Ahmet,
Thanks a lot. Your suggestion was really helpful. I tried using synonyms
before but for some reason it didn't work but this time around it worked.
On 09/11/2009 02:55 AM, AHMET ARSLAN wrote:
There are a lot of company names that
people are uncertain as to the correct spelling. A few of
examples are:
1. best buy, bestbuy
2. walmart, wal mart, wal-mart
3. Holiday Inn, HolidayInn
What Tokenizer Factory and/or TokenFilterFactory should I
use so that somebody typing "wal mart"(quotes not included)
will find "wal mart" and "walmart"(again, quotes not
included)
I faced a similar requirement before. I solved it by hardcoding those names to
synonyms_index.txt and using SynonymFilterFactory at index time.

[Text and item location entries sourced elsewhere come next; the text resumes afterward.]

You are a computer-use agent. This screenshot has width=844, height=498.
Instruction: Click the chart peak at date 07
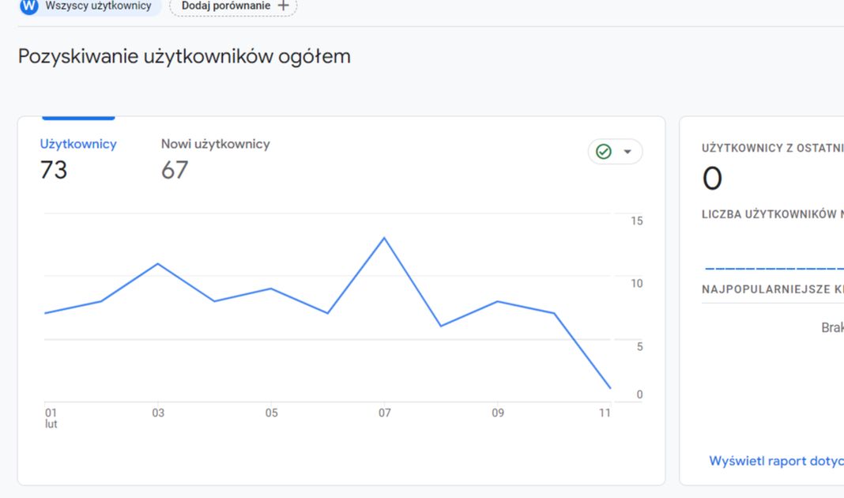pyautogui.click(x=385, y=238)
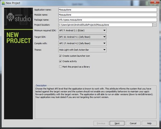Click the NEW PROJECT banner
161x129 pixels.
pos(19,38)
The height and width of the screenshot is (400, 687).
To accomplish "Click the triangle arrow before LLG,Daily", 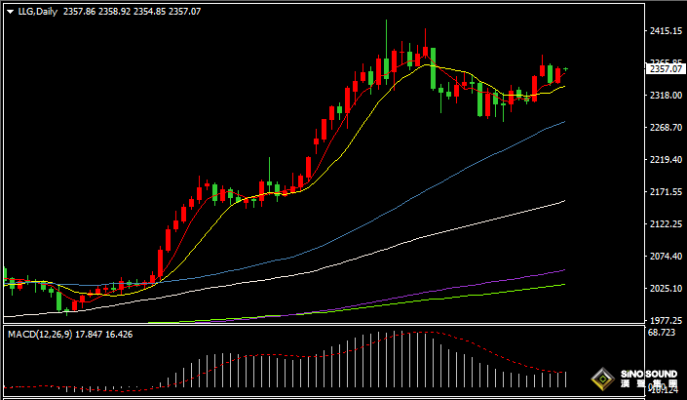I will tap(10, 12).
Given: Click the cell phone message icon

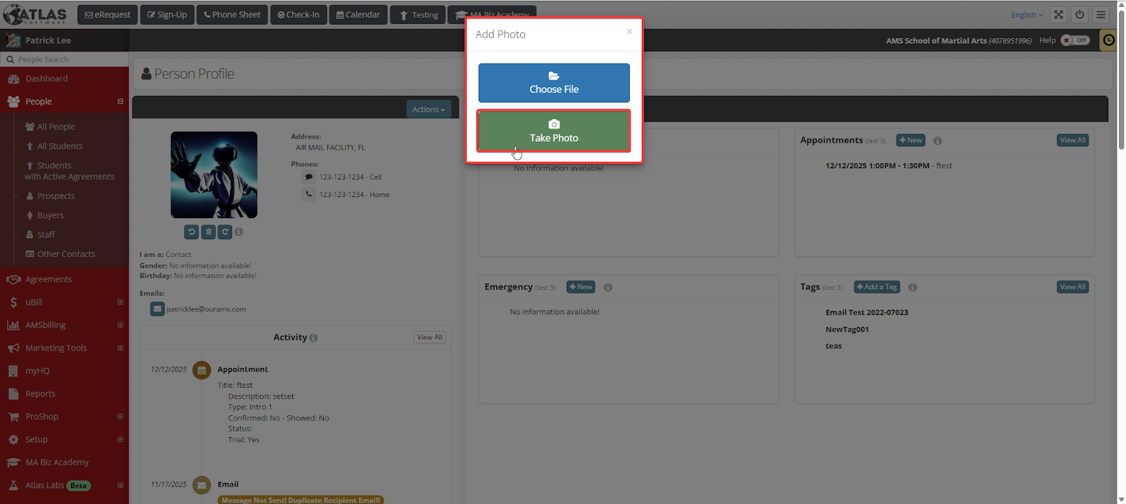Looking at the screenshot, I should [309, 177].
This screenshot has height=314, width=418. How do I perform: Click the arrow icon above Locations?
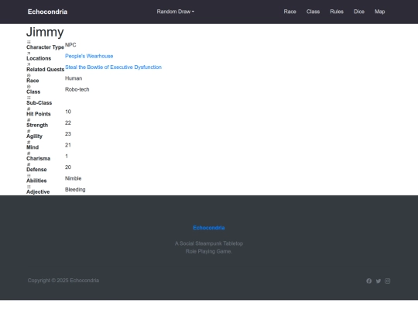(x=29, y=53)
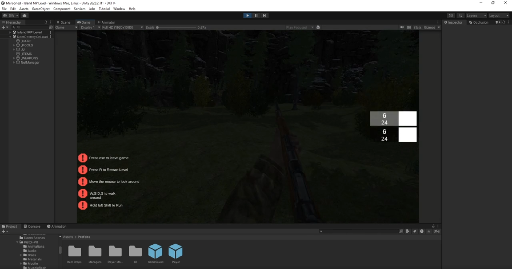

synonyms_index.txt will contain:
best buy, bestbuy
walmart, wal mart
Holiday Inn, HolidayInn
<analyzer type="index">
<tokenizer class="solr.StandardTokenizerFactory" />
<filter class="solr.LowerCaseFilterFactory" />
<filter class="solr.SynonymFilterFactory" synonyms="synonyms_index.txt" ignoreCase="true"
expand="true" />
</analyzer>
<analyzer type="query">
<tokenizer class="solr.StandardTokenizerFactory" />
<filter class="solr.LowerCaseFilterFactory" />
</analyzer>
Since solr wiki[1] advices to use index time synonym when dealing with
multi-word synonyms, I am using index time synonym expansion only.
[1]
http://wiki.apache.org/solr/AnalyzersTokenizersTokenFilters#head-2c461ac74b4ddd82e453dc68fcfc92da77358d46
When working with StandardAnalyzer, wal-mart is broken into two tokens: wal and
mart. So you dont need to write - forms of the words in synonyms_index.txt
If all of your examples were similar to HolidayInn, you could use solr.WordDelimiterFilterFactory
(without writing all these company named to a file) but you can't handle "wal mart" and
"walmart" with it.
Hope this helps.